Appellant’s final point on appeal is that the amount of the attorney’s fees awarded is grossly excessive. In support of this contention appellant argues that “the trial court ... pursued the fiction that appellant ‘breached’ the terms of the settlement agreement.” Such an argument in support of a claim of excessiveness is an obvious non-sequitur. Moreover, it is not fiction but, after the finding of the trial court and the affirmance of this court in McPherson I, an established fact that appellant breached the terms of the settlement agreement. That he did so with full knowledge of the provision of the settlement agreement allowing recovery of expenses and attorney’s fees incurred in an action to enforce the agreement has not been denied. He chose to expose himself *207to liability for such expenses and fees by refusing to live up to his agreement. Although the attorney who represented him at the time of the settlement agreement withdrew when appellant refused to honor the agreement, he has been represented by counsel throughout the protracted proceedings in connection with the motion to enforce the settlement. That the amount of the expenses and fees would increase by reason of two separate trial court hearings and two appeals during which appellant has maintained his recalcitrant posture is obvious. Under the circumstances, we find nothing unfair nor unconscionable in holding appellant to the terms of his agreement.

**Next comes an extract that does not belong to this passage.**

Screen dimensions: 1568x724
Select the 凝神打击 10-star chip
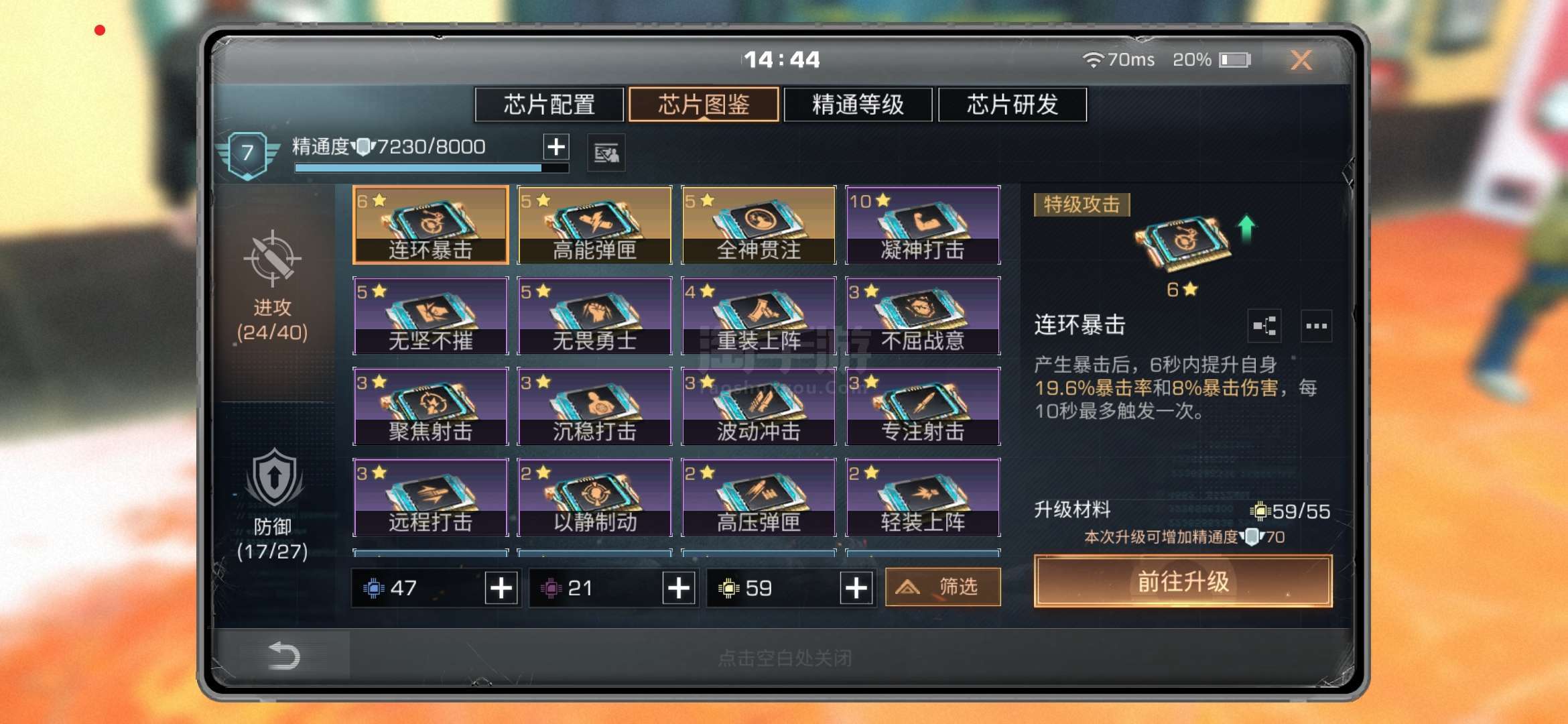(x=923, y=225)
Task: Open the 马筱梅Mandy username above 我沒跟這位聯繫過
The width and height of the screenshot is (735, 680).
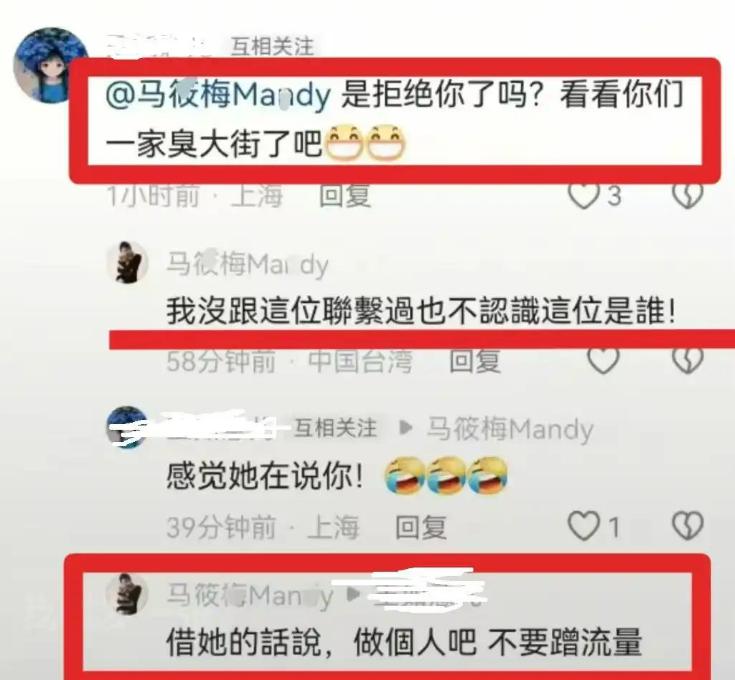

Appellant makes no specific objection to the amount of attorney’s fees awarded, complaining only that it is excessive in light of the $70,000 settlement. In reviewing a challenge to the amount of an award of attorney’s fees, we give deference to the discretion of the trial judge who, by virtue of his or her office and experience, is considered an expert in determining the proper amount of compensation for legal services. Union Center Redevelopment Corp. v. Leslie, 733 S.W.2d 6, 9 (Mo.App.1987). We overrule the trial court’s award of attorney’s fees only in case of an abuse of discretion. Id.

In this case the experienced trial judge, having presided over the case from its inception in 1987, was familiar with the proceedings. Testimony of the lawyers and exhibits consisting of detailed records of time expended upon particularized work at specified rates were received and reviewed by the trial court. Appellant makes no objection either to the necessity for the performance of the work, to the amount of time expended thereon, or to the hourly rate charged. We have read the testimony, and reviewed the exhibits, and find they amply support the award.

Judgment affirmed.

SMITH, P.J., and SATZ, J„ concur.

. Appellant’s present counsel is not the same attorney who represented him at the time of the settlement agreement.

McPherson had sought $35,862.22 in attorney’s fees, but the court finds that a reduction in the amount requested is appropriate.